■ Compito operativo 1
Secondo il brano sulla strategia di Red Hat, grazie a quale acquisizione l'azienda copre la gestione delle API?
■ Compito operativo 2
Prosegui il brano sulla strategia di Red Hat a partire dal punto in cui si interrompe.

■ Brano da leggere
------------------------

Fin qui i “numeri”, mentre da un punto di vista più generale, il 2017 di Red Hat ha significato anche un ulteriore passo avanti nella strategia che punta a essere sempre più “multiprodotto”, con un’offerta che va oltre il classico sistema operativo Red Hat Enterprise, con il middleware, le tecnologie di integrazione delle applicazioni e le soluzioni PaaS e IaaS, senza dimenticare anche il software defined storage. Ed è in questo spirito che il 2018 si sta dipanando, puntando a “evoluzioni tecnologiche che siano sempre sostenute da un’analoga evoluzione dell’organizzazione”, precisa Anguilletti, specificando che la direzione è quella della massima copertura e completezza funzionale dello stack, comprendendo anche la parte dei container e dei microservice, oltre alla gestione delle API, tramite l’acquisizione di 3Scale, e il cloud. Il tutto sempre nella massima apertura verso tutti, perché “a noi piace predicare bene ma anche razzolare bene”, fa notare Anguilletti. Questo significa che “non è affatto obbligatorio utilizzare tutte le nostre componenti, in quanto poniamo sempre libera scelta se usare lo stack nella sua interezza oppure in combinazione con altre tecnologie, che magari arrivano da investimenti pregressi oppure derivano dal fatto che un’azienda intende arrivare ad avere tutto il nostro stack per fasi”, ribadisce Anguilletti. Che non dimentica l’ulteriore elemento della flessibilità, declinata nel cloud ibrido: “per questo, ‘any application, anytime, anywhere’ è il nostro motto per la flessibilità, perché un’applicazione nata in ambiente ‘bare metal’, cioè su una singola piattaforma, può essere migrata sul cloud pubblico senza alcuna modifica importante. E questo va incontro a un mondo che sta diventando sempre più ibrido a livello di data center, in quanto molti acquisiscono capacità di computing dal cloud pubblico per avere la massima flessibilità e scalabilità”, spiega Anguilletti.

------------------------

■ Righe mostrate

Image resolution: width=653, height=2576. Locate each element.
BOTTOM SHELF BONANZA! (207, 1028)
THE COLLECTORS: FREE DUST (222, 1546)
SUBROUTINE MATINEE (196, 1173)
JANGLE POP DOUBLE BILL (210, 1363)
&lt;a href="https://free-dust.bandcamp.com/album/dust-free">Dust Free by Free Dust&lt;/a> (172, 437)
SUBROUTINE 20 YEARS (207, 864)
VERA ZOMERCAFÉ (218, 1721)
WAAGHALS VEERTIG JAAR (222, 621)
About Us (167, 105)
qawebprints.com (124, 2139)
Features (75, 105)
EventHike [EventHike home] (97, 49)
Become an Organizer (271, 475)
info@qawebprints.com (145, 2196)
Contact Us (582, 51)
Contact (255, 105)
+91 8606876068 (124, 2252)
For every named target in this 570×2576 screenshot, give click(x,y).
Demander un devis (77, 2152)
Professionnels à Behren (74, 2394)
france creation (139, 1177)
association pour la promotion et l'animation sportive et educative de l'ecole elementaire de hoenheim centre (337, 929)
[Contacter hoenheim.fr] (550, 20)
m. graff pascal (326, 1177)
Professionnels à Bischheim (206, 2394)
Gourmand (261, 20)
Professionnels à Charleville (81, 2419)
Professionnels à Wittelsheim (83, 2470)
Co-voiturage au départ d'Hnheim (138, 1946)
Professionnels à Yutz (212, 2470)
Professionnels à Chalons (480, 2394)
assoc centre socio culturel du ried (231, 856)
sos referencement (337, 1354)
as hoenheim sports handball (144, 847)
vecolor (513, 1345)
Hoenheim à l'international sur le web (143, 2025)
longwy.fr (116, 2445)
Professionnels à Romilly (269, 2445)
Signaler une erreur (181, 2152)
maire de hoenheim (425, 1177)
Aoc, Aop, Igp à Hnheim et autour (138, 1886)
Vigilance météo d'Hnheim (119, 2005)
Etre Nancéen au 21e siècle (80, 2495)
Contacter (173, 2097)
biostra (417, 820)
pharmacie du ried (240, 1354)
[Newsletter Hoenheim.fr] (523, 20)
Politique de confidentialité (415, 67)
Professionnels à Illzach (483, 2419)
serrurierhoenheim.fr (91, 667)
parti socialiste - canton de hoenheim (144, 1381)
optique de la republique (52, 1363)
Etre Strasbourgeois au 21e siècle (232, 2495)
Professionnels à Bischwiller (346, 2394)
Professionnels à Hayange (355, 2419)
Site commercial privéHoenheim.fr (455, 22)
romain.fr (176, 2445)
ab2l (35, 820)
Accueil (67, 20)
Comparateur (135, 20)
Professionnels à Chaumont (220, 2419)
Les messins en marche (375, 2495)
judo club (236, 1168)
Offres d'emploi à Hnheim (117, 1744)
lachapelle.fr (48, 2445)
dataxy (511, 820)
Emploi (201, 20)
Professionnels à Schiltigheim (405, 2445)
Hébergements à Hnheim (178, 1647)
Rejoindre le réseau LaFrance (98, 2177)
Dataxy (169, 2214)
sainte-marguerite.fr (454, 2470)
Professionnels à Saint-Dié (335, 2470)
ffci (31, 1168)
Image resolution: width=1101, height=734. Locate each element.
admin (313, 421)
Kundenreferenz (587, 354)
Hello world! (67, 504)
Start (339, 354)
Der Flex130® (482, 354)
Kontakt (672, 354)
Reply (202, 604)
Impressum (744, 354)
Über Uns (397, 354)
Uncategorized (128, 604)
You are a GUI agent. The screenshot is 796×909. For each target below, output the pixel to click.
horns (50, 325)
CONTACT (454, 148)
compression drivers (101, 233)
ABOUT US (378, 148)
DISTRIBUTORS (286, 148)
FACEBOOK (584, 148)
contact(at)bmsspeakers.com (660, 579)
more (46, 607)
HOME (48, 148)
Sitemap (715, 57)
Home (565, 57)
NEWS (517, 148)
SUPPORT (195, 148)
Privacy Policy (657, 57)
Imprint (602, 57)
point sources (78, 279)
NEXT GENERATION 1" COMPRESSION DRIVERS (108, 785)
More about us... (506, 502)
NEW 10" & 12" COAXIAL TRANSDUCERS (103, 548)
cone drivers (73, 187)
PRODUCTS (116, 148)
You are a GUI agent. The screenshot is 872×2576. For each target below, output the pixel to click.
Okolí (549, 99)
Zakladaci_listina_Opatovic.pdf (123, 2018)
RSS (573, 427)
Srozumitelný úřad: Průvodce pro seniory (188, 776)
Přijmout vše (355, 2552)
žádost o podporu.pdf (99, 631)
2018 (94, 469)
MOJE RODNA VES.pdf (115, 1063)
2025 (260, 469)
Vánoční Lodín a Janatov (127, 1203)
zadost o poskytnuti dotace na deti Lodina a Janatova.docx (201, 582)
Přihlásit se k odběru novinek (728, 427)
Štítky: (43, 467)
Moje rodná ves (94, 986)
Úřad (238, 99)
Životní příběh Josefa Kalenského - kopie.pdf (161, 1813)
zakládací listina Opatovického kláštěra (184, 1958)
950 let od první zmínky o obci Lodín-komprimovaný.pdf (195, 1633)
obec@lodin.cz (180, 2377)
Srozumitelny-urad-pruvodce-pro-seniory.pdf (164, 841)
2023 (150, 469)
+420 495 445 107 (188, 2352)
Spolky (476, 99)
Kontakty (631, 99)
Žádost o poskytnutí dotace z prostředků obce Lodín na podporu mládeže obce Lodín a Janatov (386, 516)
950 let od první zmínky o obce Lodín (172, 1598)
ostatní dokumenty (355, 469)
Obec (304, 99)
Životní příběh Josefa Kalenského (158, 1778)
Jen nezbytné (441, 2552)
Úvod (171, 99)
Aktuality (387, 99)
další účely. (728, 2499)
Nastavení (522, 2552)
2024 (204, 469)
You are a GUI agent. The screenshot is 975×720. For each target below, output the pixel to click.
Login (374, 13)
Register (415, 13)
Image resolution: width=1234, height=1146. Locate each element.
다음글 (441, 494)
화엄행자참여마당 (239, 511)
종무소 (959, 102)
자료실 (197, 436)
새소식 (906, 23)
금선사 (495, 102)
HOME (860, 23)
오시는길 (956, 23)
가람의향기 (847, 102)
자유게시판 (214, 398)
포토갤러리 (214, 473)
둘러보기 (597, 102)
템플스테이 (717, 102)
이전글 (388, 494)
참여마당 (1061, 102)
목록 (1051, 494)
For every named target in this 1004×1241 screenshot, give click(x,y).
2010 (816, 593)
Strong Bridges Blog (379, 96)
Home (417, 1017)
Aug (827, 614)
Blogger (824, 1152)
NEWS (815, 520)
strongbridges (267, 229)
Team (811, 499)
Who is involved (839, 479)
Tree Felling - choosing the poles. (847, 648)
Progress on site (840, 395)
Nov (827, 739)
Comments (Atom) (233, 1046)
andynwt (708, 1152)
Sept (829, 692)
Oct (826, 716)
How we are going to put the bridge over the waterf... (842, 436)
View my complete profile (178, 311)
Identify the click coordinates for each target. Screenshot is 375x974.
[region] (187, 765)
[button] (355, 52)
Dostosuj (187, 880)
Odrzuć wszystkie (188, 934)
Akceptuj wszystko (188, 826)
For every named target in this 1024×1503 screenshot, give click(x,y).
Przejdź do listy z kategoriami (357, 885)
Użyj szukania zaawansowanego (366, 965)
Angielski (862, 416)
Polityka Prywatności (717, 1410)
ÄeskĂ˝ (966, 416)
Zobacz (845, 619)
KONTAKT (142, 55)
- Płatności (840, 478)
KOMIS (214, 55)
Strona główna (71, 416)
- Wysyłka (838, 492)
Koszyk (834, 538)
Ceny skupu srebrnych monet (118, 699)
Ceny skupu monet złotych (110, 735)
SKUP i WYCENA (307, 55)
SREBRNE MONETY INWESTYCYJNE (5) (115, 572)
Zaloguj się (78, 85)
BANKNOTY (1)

------------------------

■ Risultato esercizio 1
Grazie all'acquisizione di 3Scale.

■ Risultato esercizio 2
Un catalizzatore nell’open source

Ma c’è un’ulteriore evoluzione, ed è quella dei container. Ecco quindi che il motto di prima si modifica in “any application, any container, anytime, anywhere” in ossequio al nuovo corso tecnologico in atto: “abbiamo investito molto nella metodologia basata su container, anche perché è una tecnologia che afferisce a Linux, ma abbiamo anche fatto evolvere la piattaforma OpenShift, per dare modo ai clienti di trovare le funzionalità per la gestione completa dei container, con OpenShift Container Platform 3.4, OCP, nella quale si integrano Docker per la gestione dei formati dei container e Kubernetes per la loro orchestrazione”, sottolinea Anguilletti. Ma non solo: la nuova versione di OCP prevede un vasto portafoglio middleware, per cui si può anche decidere di utilizzare JBoss come application server stand alone, oppure containerizzato nella piattaforma OpenShift. Infine, con il recente annuncio della release 10 di OpenStack ha permesso a Red Hat di porsi sempre più come punto di riferimento di numerosi clienti, tra cui aziende del calibro di Fastweb, Magneti Marelli e Tim. E anche questo va nella direzione volta a “posizionare Red Hat non tanto come technology vendor, ma come azienda che oltre a fornire indicazioni su come meglio utilizzare una tecnologia è anche in grado di trasferire elementi metodologici in ambito DevOps, operando anche come catalizzatore per far comprendere ai clienti come possono interiorizzare le tecnologie di sviluppo open source”, conclude Gianni Anguilletti.